寧ろアメリカなどに対しては、いゝ加減な爆撃ならば今閣下の言はれたやうにやらぬ方が宜いと思ひます。若しこれが充分準備が出来て、ニューヨークでもワシントンでも引つ繰り返すといふことが出来る空襲ならばどんどんやつた方が宜いと思ふが、まづ一寸人を騒がす程度では却て害があるからやらぬ方が宜い。(略)要するにやる時には充分準備が出来てからやるべきだといふことで、私は防衛の立場から考へて居る。

 もし米本土空襲などしたら、アメリカの敵愾心に火をつけてしまって反撃をくらふ、きっぱりとやらない方がいいと言ってゐる。ただ仮定の話として、十分な準備があるならニューヨークでもワシントンでも攻撃すればいいといふ。勿論これは余談空想の尾鰭である。そこを敢へて採り上げて「やる以上徹底的にニューヨーク華府の全滅までやれ」としてゐる。座談会の勘所が理解できないのではない、わざとやってゐるとしか思へない。
 以上は作戦的、技術的な話だが、「散るべき時に散る眞の大和魂と精神力へ」といふ精神論の小見出しはどうか。これも見出しマジックといってよい。これは高田の発言から採ってゐる。

桜の花でも満開になつてから四日間はどんなことがあつても散らない。さうして人が十分に観賞して、サクランボといふ実をつける任務が終つてから一気に散る。それまでは散らないこの気分をよく味合つて貰ひたい敵陣に飛こんで死ぬといふことも結構ですが、もう少し粘り強いといふか、本当に責任を尽してから死ぬ。所謂散るべき時に散るといふことが必要である。

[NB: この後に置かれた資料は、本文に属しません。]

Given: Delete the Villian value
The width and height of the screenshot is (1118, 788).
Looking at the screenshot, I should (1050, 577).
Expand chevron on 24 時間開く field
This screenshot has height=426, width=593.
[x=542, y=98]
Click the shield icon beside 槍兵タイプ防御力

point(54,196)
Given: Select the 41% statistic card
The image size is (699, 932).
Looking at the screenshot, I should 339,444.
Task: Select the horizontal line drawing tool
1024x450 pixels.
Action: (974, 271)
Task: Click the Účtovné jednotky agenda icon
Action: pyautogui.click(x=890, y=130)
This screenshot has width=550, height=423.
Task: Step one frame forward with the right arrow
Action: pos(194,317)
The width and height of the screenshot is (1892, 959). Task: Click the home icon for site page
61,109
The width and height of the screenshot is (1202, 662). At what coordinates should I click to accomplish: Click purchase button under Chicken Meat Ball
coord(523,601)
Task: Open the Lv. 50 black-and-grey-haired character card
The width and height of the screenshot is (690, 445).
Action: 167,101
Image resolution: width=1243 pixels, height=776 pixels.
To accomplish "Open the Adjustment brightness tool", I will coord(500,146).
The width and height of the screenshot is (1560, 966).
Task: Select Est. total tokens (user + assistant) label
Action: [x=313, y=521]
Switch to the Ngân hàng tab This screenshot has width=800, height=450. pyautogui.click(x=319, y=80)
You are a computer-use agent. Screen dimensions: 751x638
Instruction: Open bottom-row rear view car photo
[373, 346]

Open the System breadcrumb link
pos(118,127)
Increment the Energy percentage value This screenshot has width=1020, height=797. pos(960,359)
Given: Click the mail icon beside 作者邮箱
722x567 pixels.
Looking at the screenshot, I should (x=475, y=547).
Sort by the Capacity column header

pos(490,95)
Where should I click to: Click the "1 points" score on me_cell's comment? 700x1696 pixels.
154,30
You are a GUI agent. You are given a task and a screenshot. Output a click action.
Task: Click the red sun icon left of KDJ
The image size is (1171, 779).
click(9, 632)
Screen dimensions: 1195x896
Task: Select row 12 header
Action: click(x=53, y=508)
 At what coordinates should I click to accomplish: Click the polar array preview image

 やたらと攻撃ばかりするのは真の大和魂ではない。任務を果たすまでは決して死んではいけない。桜なら4日間は散ってはいけない。サクランボといふ実をつけることが達成できたら散ってもよい。作戦で、もしさういふことが無理なら「後退することも宜い」とまで言ってゐる。「散るべき時に散る」といふよりも、「散るべきでない時には散るな」といふ方に主眼を置いてゐる。
 座談会はこのやうに現実的な、消極的ともいへる雰囲気のものだった。野依の米本土空襲論と献納資金募集も、単純ではないと思はれる。